Three Platforms, One Server Part 12: AFP Network Home Accounts

I hit another minor but infuriating snag in my plan to unify the network, though this one was all Apple. It's another case of Apple making serious changes to the way you're supposed to set your server and clients and never really trumpeting much about it. Seems everything I used to do with my server and clients is done either slightly — or in some cases radically — differently in Tiger than it was in Panther. I must admit, I never checked the manuals on this, but something as simple setting up AFP networked home accounts has become a much more complex process in Tiger than it ever was in Panther, and it took me quite a while to figure out what I had to do to make it work like it did in the Panther glory days.

Now, to remind, we don't really use AFP networked home accounts for most users. Our users' home accounts live on an NFS server — a separate machine from our authentication server — which is auto-mounted on each client at boot. The only value the authentication server stores for most users' home accounts is where those home accounts can be found on the client machines, which in our case is /home. So I haven't had to worry too much about AFP network home accounts. Until last week.

There is one exception to the above standard. Certain Macromedia products do not function properly when the user's home account is located on our NFS server, for some reason. In particular, Flash is unable to read the publishing templates, effectively disabling HTML publishing from the app. This has been a long term problem and has affected every version of Flash since we moved to our NFS home account server almost three years ago. Our solution has been to create a special user — the FlashUser — whose home account lives in an AFP network home account. When people need to work with Flash, they are encouraged to use this FlashUser account so that they can use the publishing features. This is inconvenient, but it works and we're used to it, so we keep doing it until we find a better solution. Unfortunately, when I built my master authentication server (actually, when I rebuilt it) I forgot to add the FlashUser. The teacher of the Flash class eventually came to my office and asked about the account, and I told him it should just take a minute or two to get it set up. Boy was I wrong.

The FlashUser account was always a simple AFP network user account. The user's account information and actual home account data were both stored on the same server, the data shared via an AFP share point, and configured in Workgroup Manager's "Sharing" pane as an auto-mounted home folder. According to this article guest access must be enabled on the AFP share to auto-mount. Well, that's new in 10.4, and I had no idea. And beyond that, I think it sucks. Why should guest access be enabled on a home account share point? This didn't used to be the case, and it seems way less secure to me in that by doing this you open the entire AFP home account share to unauthenticated access.
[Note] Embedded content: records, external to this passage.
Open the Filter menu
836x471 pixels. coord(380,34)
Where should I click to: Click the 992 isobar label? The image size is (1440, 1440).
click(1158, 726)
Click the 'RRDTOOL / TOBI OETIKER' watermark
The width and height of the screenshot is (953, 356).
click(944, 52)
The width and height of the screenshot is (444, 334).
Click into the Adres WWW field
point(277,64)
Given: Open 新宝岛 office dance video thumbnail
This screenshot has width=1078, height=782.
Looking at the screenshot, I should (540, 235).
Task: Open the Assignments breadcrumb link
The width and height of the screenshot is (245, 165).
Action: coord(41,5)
Bad. Why in the hell would they change this? Not only is it less secure, but it breaks with tradition in ways that could (and in my cases did) cause serious headaches for admins setting up AFP networks home accounts.

Fortunately, after many hours of trial and error, I discovered a way to accomplish the same thing without enabling guest access on the share. It is possible, but it's quite a pain. Nevertheless, it's what I did.

Guest access can be foregone if trusted directory binding is set up between the client and the computer (which still makes no sense to me. You either have to go totally insecure, or set up an insanely secure system. Seems like we could skip the trusted binding thing if you'd just let us set up the shares sans guest access like we used to do.) Trusted binding is a bit of a pain to set up in that, as far as I know at this point, the only way to set it up is to go to every machine, log in, and run the Directory Access application. Apple really, really, really needs to give us admins some command-line tools for controlling DA. The current set is paltry at best, though I do need to look and see if there is one for setting up client-server binding (there might be, in fact it might be called dsconfigladp though this tool can not be used for setting authentication sources, for some ungodly reason, and I have yet to try it for the purposes of directory binding). But before you set up your clients, you must be sure "Enable Directory Binding" on your server is checked in the Server Admin application. By default it's not. And, at least in my case, after enabling directory binding, I had to restart my server. Fun stuff. Also, I'm fairly certain this requires a properly functioning Kerberos setup on the server, so if you're just starting out, be sure to get Kerberos running right.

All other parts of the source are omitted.